The main reason I'm summarizing a little documentation given about this is because it illustrates the ambiguities caused by GoodN64. Many people compare the naming conventions provided by GoodN64 to Nintendo's official release information about the corresponding games, and doing this introduces some confusion.
The "ROM registration data specifications" refer to the documentation of the second half of the master ROM file header. The header of every N64 ROM image file is 64 bytes, so the second half of this data containing the registration data is the range of addresses 0x20 to 0x3F. Unlike the first half of the header (range of addresses 0x00 to 0x1F), the registration data section has no effect on N64 execution. In fact, in public domain N64 applications, in general all of these bytes are set to null. These specifications were designed to apply to official publications of N64 games.
- Addresses 0x20, 0x21, 0x22, 0x23, 0x24, 0x25, 0x26, 0x27, 0x28, 0x29, 0x2A, 0x2B, 0x2C, 0x2D, 0x2E, 0x2F, 0x30, 0x31, 0x32, and 0x33 constitute a string that defines the "game title" field. Since the official game title and any subtitles included are provided for marketing purposes, the version here that is constrained to no more than 20 characters long should also resemble the complete game title in some optimal way for that same purpose. The customized string that GoodN64 marks as the "good name" has nothing to do with the official name or the version here.
- Addresses 0x34, 0x35, 0x36, 0x37, and 0x38 are all fixed to the null byte character for every N64 game. Additionally, 0x39 and 0x3A are also reserved addresses and fixed to the zero value.
- Addresses 0x3B, 0x3C, 0x3D, and 0x3E constitute a 4-byte string that defines the "game code" field. The developer of the game does not choose this setting; the game code must be requested and approved by Nintendo's product administration. The fourth character of the "game code" field, the "destination code", is stored in address 0x3E. This program/language symbol is not 100% of the time the same territory indicator specified by GoodN64. Its known values that may have been assigned to the release are as follows.

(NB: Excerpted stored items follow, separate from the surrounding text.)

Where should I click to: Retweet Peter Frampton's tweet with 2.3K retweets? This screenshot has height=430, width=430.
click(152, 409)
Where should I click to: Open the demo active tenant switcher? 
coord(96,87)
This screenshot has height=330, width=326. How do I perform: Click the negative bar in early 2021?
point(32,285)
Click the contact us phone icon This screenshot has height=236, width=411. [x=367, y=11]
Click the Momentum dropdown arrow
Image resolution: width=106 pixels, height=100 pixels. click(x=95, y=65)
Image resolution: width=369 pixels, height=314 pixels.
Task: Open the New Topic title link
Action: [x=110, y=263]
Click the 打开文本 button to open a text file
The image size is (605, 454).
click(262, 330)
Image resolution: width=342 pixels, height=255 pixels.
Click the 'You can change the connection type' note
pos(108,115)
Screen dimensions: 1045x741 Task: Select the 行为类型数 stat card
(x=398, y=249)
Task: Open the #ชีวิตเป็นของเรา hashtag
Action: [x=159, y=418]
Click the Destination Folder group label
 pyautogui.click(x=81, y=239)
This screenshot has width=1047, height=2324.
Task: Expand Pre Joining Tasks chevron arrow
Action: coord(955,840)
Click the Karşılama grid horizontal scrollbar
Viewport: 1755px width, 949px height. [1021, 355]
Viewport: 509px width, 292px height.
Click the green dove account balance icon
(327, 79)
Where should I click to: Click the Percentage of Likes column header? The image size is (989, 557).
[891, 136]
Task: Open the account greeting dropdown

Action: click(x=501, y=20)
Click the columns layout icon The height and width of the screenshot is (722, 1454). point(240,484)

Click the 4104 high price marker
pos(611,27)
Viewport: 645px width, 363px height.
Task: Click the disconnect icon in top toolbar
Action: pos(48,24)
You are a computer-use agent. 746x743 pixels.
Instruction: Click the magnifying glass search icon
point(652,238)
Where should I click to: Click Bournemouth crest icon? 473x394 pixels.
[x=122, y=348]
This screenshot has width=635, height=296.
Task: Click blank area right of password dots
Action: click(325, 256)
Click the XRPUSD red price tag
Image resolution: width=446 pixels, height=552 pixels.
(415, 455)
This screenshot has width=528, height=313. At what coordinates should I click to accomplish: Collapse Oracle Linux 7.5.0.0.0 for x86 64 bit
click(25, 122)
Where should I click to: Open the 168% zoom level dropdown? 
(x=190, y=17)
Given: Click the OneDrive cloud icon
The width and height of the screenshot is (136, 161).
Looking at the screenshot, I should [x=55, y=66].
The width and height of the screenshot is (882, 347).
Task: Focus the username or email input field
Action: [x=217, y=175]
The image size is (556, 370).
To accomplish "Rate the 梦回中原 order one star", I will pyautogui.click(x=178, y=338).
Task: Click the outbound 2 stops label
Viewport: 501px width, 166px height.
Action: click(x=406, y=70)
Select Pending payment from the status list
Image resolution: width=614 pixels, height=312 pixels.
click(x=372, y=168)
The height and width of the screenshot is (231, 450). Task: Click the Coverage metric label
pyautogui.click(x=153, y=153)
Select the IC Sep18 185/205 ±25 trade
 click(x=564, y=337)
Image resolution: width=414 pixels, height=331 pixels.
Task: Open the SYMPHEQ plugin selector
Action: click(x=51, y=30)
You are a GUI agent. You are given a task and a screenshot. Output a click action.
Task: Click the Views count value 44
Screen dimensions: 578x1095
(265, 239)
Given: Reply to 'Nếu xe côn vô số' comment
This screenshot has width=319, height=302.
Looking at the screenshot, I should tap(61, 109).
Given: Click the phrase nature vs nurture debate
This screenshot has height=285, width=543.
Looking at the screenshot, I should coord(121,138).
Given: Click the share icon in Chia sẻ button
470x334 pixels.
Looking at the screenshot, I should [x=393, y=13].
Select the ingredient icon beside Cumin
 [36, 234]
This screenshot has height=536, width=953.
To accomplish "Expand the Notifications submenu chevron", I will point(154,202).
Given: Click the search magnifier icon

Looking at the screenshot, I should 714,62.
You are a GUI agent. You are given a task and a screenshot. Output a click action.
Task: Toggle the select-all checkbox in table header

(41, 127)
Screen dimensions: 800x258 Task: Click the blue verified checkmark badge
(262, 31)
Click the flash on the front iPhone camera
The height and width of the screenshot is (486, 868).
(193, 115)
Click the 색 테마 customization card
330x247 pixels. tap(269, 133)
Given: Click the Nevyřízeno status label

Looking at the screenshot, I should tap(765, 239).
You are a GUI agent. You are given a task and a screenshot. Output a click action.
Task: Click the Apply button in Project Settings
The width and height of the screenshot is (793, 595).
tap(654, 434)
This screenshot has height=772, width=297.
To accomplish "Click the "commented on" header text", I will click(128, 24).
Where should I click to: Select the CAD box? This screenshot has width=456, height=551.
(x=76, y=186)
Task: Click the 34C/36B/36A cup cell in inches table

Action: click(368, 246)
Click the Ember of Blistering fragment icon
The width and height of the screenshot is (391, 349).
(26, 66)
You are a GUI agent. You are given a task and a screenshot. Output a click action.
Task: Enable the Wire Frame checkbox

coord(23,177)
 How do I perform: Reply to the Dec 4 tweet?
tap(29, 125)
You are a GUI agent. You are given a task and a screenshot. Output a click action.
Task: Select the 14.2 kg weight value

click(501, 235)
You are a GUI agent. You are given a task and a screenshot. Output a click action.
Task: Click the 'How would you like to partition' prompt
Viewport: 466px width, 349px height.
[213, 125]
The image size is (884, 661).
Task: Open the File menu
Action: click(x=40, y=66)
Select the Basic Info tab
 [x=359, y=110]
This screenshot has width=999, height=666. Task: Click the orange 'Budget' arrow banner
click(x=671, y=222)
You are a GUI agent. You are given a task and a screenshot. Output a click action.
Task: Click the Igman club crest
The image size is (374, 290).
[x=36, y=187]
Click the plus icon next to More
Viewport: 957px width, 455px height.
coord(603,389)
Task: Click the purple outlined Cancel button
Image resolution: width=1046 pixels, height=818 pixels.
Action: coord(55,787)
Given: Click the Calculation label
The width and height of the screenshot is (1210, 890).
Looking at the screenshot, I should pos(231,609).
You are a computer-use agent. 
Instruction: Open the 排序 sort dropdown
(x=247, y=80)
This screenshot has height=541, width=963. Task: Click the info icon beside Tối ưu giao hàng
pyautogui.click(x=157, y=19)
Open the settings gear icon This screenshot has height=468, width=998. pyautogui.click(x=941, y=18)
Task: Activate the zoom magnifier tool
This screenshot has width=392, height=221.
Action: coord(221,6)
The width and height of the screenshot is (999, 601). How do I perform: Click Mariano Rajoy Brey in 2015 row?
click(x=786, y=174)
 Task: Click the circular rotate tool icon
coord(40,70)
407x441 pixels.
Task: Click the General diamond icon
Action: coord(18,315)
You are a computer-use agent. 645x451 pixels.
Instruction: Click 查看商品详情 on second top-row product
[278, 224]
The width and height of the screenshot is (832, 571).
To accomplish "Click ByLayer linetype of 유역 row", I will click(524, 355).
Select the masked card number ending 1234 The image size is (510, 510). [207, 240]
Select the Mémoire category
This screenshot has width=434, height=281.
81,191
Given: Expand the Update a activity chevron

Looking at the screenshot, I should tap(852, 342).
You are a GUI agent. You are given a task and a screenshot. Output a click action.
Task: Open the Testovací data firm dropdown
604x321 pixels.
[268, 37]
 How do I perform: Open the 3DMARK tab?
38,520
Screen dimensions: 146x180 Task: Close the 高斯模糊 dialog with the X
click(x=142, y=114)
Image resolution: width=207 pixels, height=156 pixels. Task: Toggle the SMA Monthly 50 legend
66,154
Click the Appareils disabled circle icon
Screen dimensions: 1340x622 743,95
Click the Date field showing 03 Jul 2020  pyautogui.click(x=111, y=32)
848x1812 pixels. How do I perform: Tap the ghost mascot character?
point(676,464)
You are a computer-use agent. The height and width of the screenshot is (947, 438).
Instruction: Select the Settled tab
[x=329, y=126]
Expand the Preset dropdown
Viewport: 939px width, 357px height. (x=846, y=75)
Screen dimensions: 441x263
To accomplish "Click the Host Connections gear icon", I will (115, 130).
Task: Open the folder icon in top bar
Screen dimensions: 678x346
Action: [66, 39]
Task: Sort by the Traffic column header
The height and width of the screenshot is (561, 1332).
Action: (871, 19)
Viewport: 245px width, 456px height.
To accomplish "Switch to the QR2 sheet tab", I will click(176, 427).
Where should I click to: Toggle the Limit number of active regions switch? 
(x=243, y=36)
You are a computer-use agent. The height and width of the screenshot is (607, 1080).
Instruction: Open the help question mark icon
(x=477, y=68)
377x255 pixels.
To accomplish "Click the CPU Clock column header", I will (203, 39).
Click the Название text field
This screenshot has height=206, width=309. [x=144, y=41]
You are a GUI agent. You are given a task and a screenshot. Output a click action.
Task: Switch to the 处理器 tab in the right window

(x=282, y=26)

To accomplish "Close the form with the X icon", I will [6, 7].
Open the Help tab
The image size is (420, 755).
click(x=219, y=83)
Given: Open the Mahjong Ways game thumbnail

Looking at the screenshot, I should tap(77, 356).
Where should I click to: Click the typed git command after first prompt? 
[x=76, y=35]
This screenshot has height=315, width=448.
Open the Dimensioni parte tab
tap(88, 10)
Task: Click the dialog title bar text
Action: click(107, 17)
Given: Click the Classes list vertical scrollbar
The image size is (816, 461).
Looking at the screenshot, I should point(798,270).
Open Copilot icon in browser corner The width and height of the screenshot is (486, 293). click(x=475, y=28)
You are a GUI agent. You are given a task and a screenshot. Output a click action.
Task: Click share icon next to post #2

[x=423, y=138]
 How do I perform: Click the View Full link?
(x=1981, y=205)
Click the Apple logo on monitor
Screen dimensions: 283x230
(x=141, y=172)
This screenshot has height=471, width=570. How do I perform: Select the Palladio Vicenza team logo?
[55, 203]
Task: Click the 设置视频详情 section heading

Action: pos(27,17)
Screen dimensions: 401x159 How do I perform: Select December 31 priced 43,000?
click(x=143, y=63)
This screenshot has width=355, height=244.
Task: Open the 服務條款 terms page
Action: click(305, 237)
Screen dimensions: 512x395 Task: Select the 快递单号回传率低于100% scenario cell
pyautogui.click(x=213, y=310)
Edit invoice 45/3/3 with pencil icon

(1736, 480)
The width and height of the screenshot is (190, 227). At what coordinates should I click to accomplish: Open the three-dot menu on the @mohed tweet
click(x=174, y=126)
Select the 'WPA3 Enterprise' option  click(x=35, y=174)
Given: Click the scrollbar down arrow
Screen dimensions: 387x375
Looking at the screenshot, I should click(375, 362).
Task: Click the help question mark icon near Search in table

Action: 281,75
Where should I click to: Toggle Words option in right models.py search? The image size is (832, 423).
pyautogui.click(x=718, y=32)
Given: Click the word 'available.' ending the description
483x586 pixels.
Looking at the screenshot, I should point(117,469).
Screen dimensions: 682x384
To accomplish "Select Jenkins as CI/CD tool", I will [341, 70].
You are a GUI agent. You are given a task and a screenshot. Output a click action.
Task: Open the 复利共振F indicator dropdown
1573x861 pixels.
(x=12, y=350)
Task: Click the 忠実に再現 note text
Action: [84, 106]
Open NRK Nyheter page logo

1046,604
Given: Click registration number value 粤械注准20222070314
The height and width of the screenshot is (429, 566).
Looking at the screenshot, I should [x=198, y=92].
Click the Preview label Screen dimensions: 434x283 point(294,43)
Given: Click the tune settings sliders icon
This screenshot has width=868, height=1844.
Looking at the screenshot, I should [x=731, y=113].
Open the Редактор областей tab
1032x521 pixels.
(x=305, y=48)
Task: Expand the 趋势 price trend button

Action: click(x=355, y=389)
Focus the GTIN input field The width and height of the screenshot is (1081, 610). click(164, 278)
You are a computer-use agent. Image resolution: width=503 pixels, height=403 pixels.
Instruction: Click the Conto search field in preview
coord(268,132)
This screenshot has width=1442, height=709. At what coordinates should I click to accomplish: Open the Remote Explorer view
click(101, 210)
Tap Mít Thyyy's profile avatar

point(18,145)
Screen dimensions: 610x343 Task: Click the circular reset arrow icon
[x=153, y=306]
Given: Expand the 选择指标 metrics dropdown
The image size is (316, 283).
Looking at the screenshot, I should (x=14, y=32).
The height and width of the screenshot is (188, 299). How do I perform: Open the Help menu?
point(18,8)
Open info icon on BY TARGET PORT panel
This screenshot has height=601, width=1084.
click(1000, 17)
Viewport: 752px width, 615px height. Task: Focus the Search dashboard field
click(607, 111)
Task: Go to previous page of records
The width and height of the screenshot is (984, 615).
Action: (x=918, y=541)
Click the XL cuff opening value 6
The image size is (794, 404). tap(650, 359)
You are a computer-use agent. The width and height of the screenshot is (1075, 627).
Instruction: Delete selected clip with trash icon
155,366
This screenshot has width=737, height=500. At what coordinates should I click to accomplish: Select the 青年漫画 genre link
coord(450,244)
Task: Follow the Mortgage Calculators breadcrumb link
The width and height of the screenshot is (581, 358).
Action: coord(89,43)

- 65 0x41 'A' (not documented, generic NTSC?)
- 66 0x42 'B' "Brazilian"
- 67 0x43 'C' "Chinese"
- 68 0x44 'D' "German"
- 69 0x45 'E' "North America"
- 70 0x46 'F' "French"
- 71 0x47 'G': Gateway 64 (NTSC)
- 72 0x48 'H' "Dutch"
- 73 0x49 'I' "Italian"
- 74 0x4A 'J' "Japanese"
- 75 0x4B 'K' "Korean"
- 76 0x4C 'L': Gateway 64 (PAL)
- 78 0x4E 'N' "Canadian"
- 80 0x50 'P' "European (basic spec.)"
- 83 0x53 'S' "Spanish"
- 85 0x55 'U' "Australian"
- 87 0x57 'W' "Scandinavian"
- 88 0x58 'X' "Others"
- 89 0x59 'Y' "Others"
- 90 0x5A 'Z' "Others"
- Address 0x3F is used to store a character that identifies the "mask ROM version" field. Together, the mask ROM version and "submission version" (which refers indirectly to the EEPROM) fields constitute the "ROM version" field, but only the mask ROM version is defined in the registration data. The ROM version is of the format [MASK ROM VERSION].[SUBMISSION VERSION], not the artificial (V1.[MASK ROM VERSION]) syntax that GoodN64 uses.
- The only character codes accepted by Nintendo to be used to define the registration data are those from the space character (032 0x20 %00100000) to the tilde character (126 0x7E %01101110), but the null byte may be used by Nintendo after software submission.
Anyway, it's not like any of these labels are trademarked or whatever, and this is stuff easy to figure out. For that reason this little summary shouldn't violate anything, but the point is that the italicized text in this post refers to contradictions via the inaccuracies in GoodN64's naming conventions.